**What to do**
Please print only the top portion of the entries below, ending with the line that contains "You are a computer-use agent. Screen dimensions: 640x506", exactly as written.

════════════════

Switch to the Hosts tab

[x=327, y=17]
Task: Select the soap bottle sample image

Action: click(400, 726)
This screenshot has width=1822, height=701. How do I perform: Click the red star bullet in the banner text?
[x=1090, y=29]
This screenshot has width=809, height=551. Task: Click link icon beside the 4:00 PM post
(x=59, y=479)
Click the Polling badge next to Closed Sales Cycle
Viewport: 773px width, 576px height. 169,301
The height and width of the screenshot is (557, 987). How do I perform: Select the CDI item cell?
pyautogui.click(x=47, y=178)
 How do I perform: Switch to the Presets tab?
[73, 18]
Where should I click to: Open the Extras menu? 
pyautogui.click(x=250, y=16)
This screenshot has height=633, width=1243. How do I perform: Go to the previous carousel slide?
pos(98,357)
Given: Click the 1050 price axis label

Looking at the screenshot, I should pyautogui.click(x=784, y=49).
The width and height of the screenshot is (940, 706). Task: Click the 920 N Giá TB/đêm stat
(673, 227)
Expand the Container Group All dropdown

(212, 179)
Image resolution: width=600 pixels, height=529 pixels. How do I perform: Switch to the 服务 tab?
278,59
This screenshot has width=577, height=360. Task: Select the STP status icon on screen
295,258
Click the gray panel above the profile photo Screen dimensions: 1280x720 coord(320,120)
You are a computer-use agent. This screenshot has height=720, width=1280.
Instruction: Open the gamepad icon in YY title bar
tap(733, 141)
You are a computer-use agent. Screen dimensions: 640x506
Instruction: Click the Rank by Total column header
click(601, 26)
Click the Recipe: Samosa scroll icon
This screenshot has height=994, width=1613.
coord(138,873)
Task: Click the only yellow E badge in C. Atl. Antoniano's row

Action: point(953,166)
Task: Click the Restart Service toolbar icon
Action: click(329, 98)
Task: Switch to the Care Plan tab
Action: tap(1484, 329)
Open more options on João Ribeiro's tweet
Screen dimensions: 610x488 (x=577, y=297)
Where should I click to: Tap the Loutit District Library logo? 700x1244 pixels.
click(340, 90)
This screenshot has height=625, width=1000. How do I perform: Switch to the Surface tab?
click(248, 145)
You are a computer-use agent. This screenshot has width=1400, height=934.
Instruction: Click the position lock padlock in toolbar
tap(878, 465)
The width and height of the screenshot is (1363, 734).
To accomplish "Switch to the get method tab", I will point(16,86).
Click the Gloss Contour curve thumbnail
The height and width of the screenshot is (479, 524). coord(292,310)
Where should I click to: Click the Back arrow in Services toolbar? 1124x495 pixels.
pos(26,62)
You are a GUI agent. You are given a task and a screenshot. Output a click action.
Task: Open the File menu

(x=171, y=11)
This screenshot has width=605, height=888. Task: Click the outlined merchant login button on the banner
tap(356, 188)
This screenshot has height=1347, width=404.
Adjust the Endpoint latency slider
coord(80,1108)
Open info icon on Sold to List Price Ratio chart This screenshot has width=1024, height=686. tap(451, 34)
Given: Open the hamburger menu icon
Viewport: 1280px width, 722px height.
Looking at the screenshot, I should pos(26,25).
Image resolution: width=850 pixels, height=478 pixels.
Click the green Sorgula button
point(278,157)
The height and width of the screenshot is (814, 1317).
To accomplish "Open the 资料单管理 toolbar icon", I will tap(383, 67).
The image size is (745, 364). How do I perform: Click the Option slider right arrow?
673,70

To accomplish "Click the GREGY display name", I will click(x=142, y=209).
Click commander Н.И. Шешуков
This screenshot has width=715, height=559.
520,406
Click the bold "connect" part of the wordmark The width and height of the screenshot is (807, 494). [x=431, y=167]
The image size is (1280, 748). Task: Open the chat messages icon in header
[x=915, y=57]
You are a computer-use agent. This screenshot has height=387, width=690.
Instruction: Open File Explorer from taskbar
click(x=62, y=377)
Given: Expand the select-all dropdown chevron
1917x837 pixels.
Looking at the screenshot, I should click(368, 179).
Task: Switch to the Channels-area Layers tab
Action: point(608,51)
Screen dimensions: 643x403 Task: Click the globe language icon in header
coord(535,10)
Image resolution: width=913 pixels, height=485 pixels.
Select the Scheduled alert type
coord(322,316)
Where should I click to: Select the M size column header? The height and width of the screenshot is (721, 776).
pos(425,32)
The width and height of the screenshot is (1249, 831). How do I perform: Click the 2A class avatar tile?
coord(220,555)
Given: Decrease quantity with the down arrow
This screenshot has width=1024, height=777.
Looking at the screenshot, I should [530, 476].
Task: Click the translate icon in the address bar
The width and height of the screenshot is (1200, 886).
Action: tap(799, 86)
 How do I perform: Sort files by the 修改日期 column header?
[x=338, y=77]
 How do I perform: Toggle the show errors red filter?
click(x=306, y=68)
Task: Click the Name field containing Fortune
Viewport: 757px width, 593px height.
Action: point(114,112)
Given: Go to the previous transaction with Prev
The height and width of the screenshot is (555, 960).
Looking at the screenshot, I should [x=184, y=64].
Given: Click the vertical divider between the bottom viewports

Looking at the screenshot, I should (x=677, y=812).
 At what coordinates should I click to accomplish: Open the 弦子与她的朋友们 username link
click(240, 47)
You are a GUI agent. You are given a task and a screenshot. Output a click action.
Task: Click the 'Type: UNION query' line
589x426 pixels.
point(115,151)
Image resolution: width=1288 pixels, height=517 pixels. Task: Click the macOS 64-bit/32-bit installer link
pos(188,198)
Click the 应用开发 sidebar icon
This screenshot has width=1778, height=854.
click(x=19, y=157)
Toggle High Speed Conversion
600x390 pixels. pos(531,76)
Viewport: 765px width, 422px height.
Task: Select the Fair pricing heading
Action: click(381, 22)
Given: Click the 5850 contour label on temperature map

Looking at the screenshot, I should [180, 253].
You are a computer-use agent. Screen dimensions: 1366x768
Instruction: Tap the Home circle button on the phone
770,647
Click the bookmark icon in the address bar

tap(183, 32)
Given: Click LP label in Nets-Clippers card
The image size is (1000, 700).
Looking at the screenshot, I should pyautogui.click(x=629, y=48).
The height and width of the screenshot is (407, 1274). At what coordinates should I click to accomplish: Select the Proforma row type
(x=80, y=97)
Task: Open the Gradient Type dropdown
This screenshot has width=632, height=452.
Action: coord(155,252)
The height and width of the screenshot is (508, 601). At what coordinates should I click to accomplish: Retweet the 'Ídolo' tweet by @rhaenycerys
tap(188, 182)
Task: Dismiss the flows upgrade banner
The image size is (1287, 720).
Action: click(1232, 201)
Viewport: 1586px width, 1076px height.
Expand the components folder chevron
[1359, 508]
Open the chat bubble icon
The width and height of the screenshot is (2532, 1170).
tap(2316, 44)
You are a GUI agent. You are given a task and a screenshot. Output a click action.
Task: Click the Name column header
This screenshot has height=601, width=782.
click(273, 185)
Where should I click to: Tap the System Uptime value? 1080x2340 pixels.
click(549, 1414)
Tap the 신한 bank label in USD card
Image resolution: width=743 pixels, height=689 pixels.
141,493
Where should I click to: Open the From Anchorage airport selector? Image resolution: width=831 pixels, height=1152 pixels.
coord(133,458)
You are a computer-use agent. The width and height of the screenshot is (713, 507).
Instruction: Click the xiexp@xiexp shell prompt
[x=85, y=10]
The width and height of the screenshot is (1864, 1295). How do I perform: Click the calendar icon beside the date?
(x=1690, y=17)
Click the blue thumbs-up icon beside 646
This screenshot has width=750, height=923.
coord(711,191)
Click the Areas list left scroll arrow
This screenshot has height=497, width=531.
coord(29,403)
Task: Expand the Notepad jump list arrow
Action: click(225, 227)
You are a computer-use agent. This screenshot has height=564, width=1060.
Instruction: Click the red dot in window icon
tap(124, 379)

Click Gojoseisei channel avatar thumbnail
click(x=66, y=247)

════════════════

**Answer space**
Switch to the Hosts tab

[x=327, y=17]
Task: Select the soap bottle sample image

Action: click(400, 726)
This screenshot has width=1822, height=701. How do I perform: Click the red star bullet in the banner text?
[x=1090, y=29]
This screenshot has width=809, height=551. Task: Click link icon beside the 4:00 PM post
(x=59, y=479)
Click the Polling badge next to Closed Sales Cycle
Viewport: 773px width, 576px height. 169,301
The height and width of the screenshot is (557, 987). How do I perform: Select the CDI item cell?
pyautogui.click(x=47, y=178)
 How do I perform: Switch to the Presets tab?
[73, 18]
Where should I click to: Open the Extras menu? 
pyautogui.click(x=250, y=16)
This screenshot has height=633, width=1243. How do I perform: Go to the previous carousel slide?
pos(98,357)
Given: Click the 1050 price axis label

Looking at the screenshot, I should pyautogui.click(x=784, y=49).
The width and height of the screenshot is (940, 706). Task: Click the 920 N Giá TB/đêm stat
(673, 227)
Expand the Container Group All dropdown

(212, 179)
Image resolution: width=600 pixels, height=529 pixels. How do I perform: Switch to the 服务 tab?
278,59
This screenshot has width=577, height=360. Task: Select the STP status icon on screen
295,258
Click the gray panel above the profile photo Screen dimensions: 1280x720 coord(320,120)
You are a computer-use agent. This screenshot has height=720, width=1280.
Instruction: Open the gamepad icon in YY title bar
tap(733, 141)
You are a computer-use agent. Screen dimensions: 640x506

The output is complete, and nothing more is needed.